Friday February 7, 2014 at Early Bird Espresso
5 minutes
An e-mail from the Playwright’s Guild of Canada

I’m working on organizing my thoughts about feminism. For a long time I’ve called myself a “humanist”, perhaps a naive cop out in an attempt to disengage with the question at hand, a cop out based in fear of ignorance. If feminism means equality, I am a feminist. I feel a flutter of fear and excitement at that proclamation. I remember being in the third year of my undergrad and in an elective Gender Studies class called “Women’s Sexualities”. The professor was a short-haired, sweater-vest wearing lesbian with square framed glasses and a deep love of the term “insofar as”. I was resistant to the male-bash, to the man as predator, to the negative focus on the differences of gender. I was challenged by our discussions that felt far away from my actual experience as a young woman in an urban centre and more based in academic jargon and name dropped heavy hitting feminist scholars.

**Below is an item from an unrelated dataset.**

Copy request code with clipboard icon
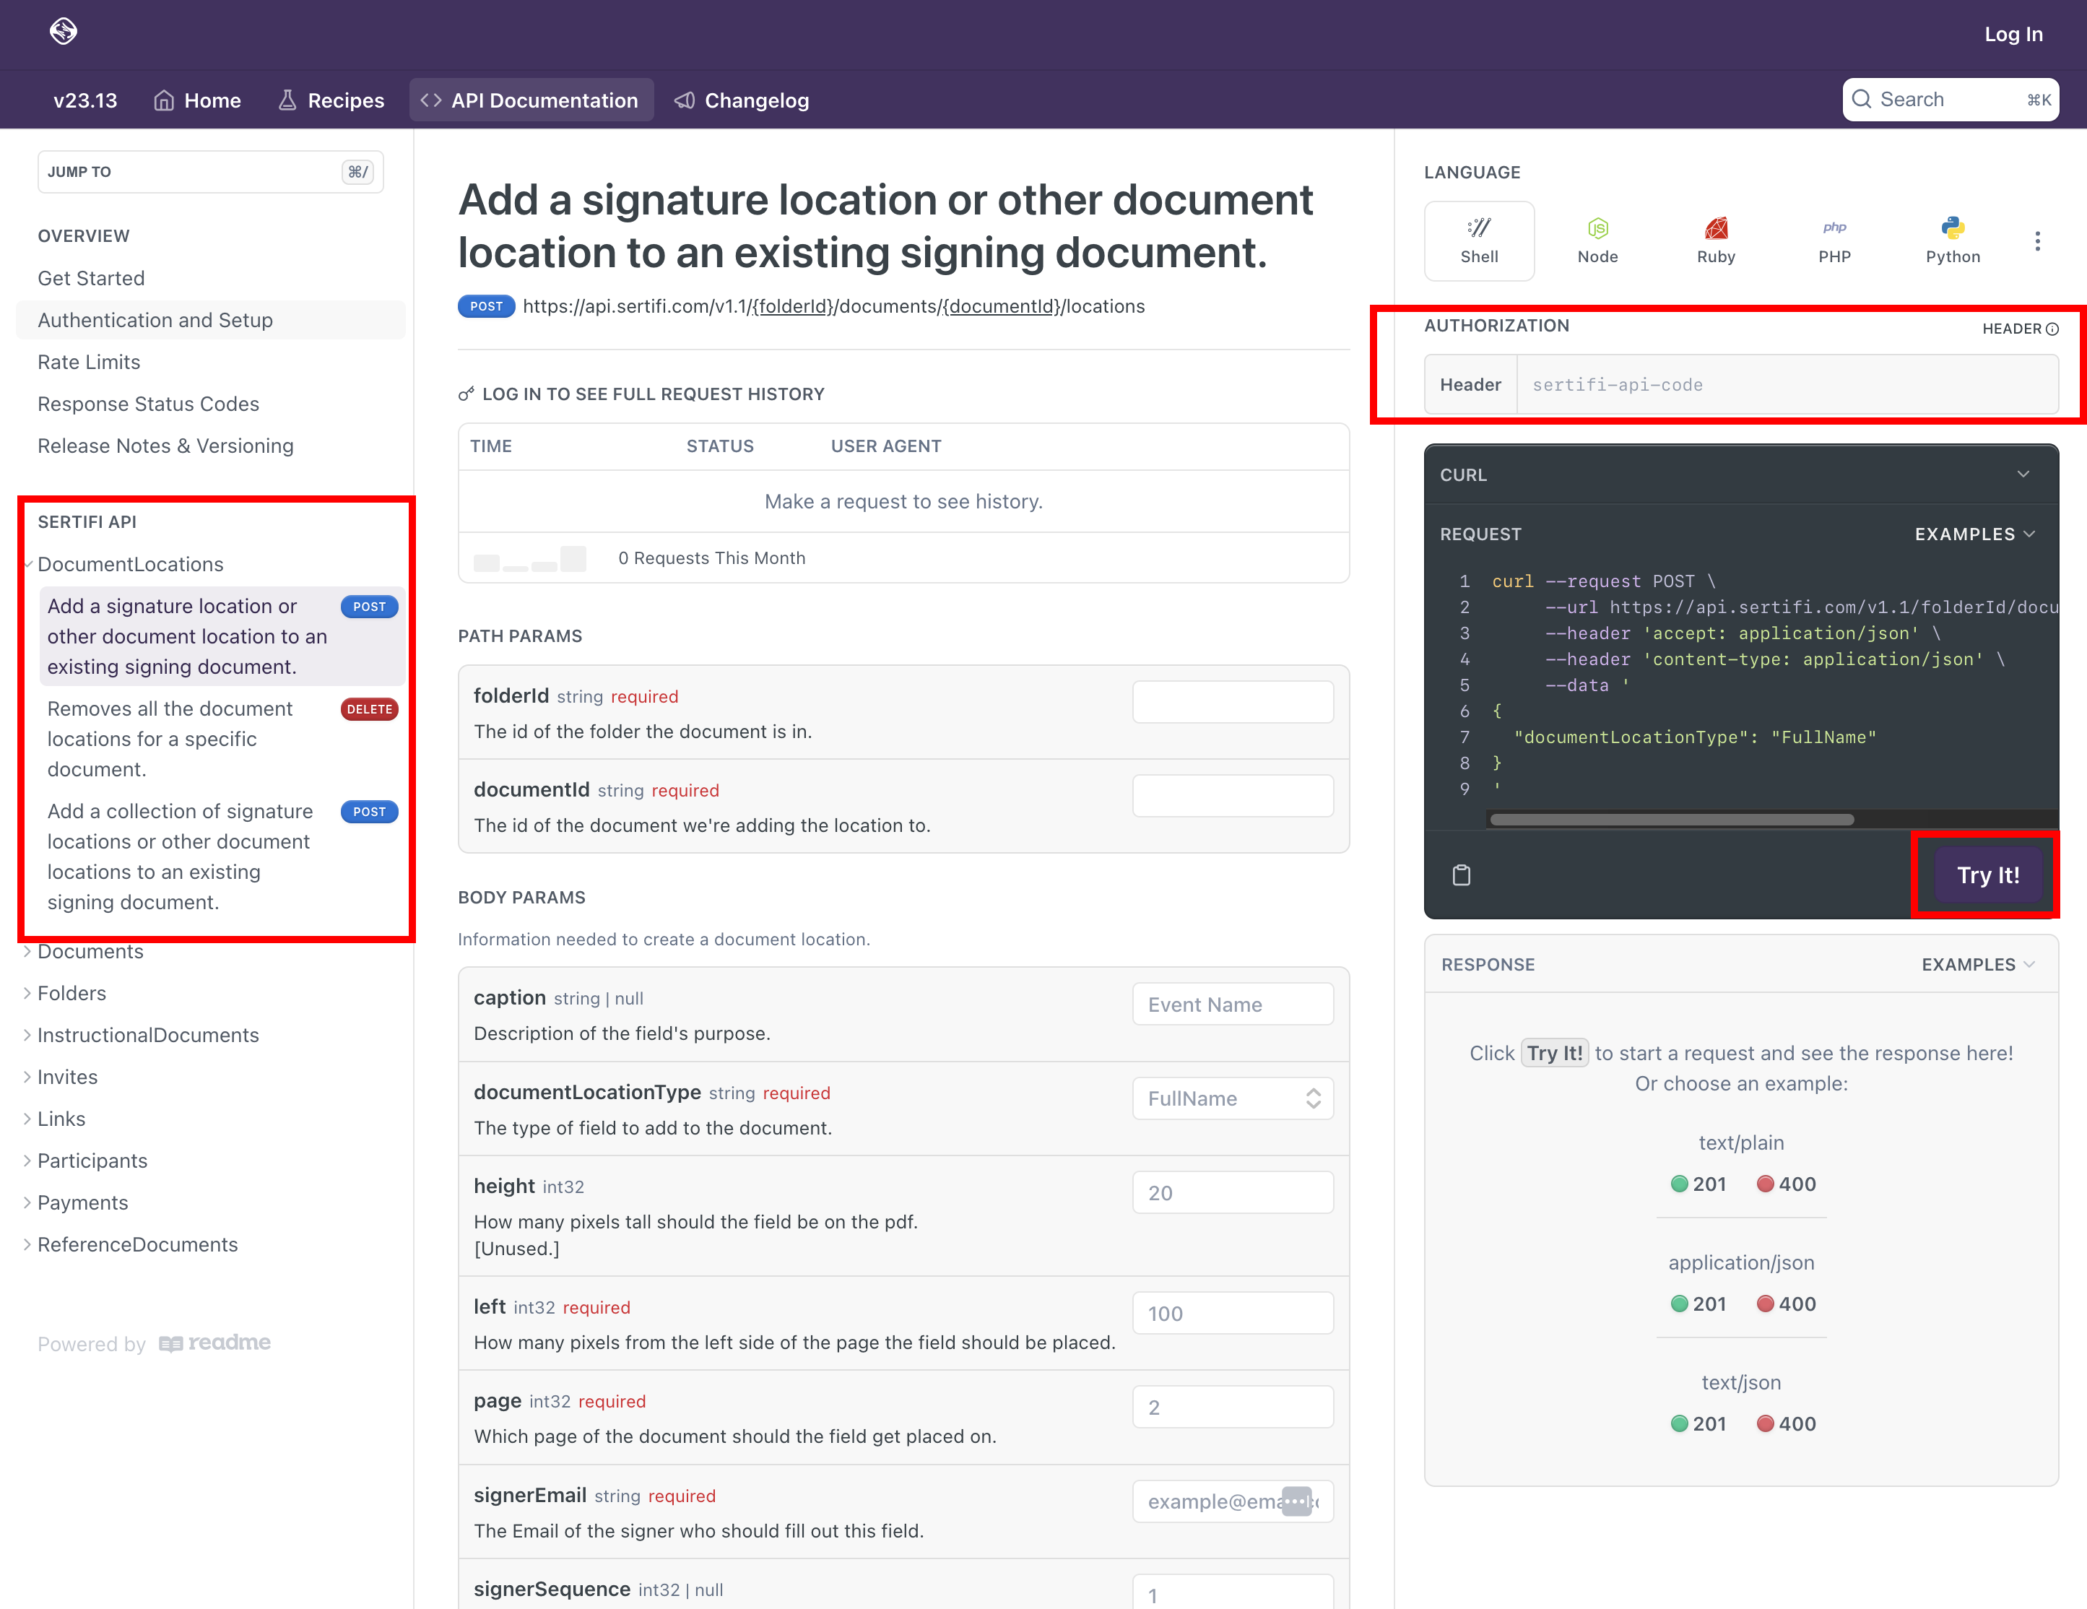Viewport: 2087px width, 1609px height. point(1461,874)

“Hooded Shawl” by Sasha at her desk

Thursday February 6, 2014
5 minutes
the Circle Scarf tag
American Apparel

We were wiser when we were younger. Tuned into our hunger and our thirst. Seeing only the best and not the worst. Every person their own snowflake, melting on the tongue of the universe. We were wiser when we were younger. Brewing our tea in tiny cups and shaking hands with every stuffed bear at the party. No fashionably late. Always on time. You would braid my hair, fancy and french, and I would tell you made-up stories about a place we called “Venitaville”.

“We were wiser when we were younger,” you say, pouring more beer in my glass and getting really whimsical about it. “Remember that hooded shawl thing you had? That you’d wear October to April?” My Bubba had made it for me out of and old sweater. It was pink and purple.